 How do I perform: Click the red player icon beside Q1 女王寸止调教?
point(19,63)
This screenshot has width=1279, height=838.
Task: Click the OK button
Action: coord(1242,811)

※

Prompt = The records above should be set down again word for word.

Exercise response =
 How do I perform: Click the red player icon beside Q1 女王寸止调教?
point(19,63)
This screenshot has width=1279, height=838.
Task: Click the OK button
Action: coord(1242,811)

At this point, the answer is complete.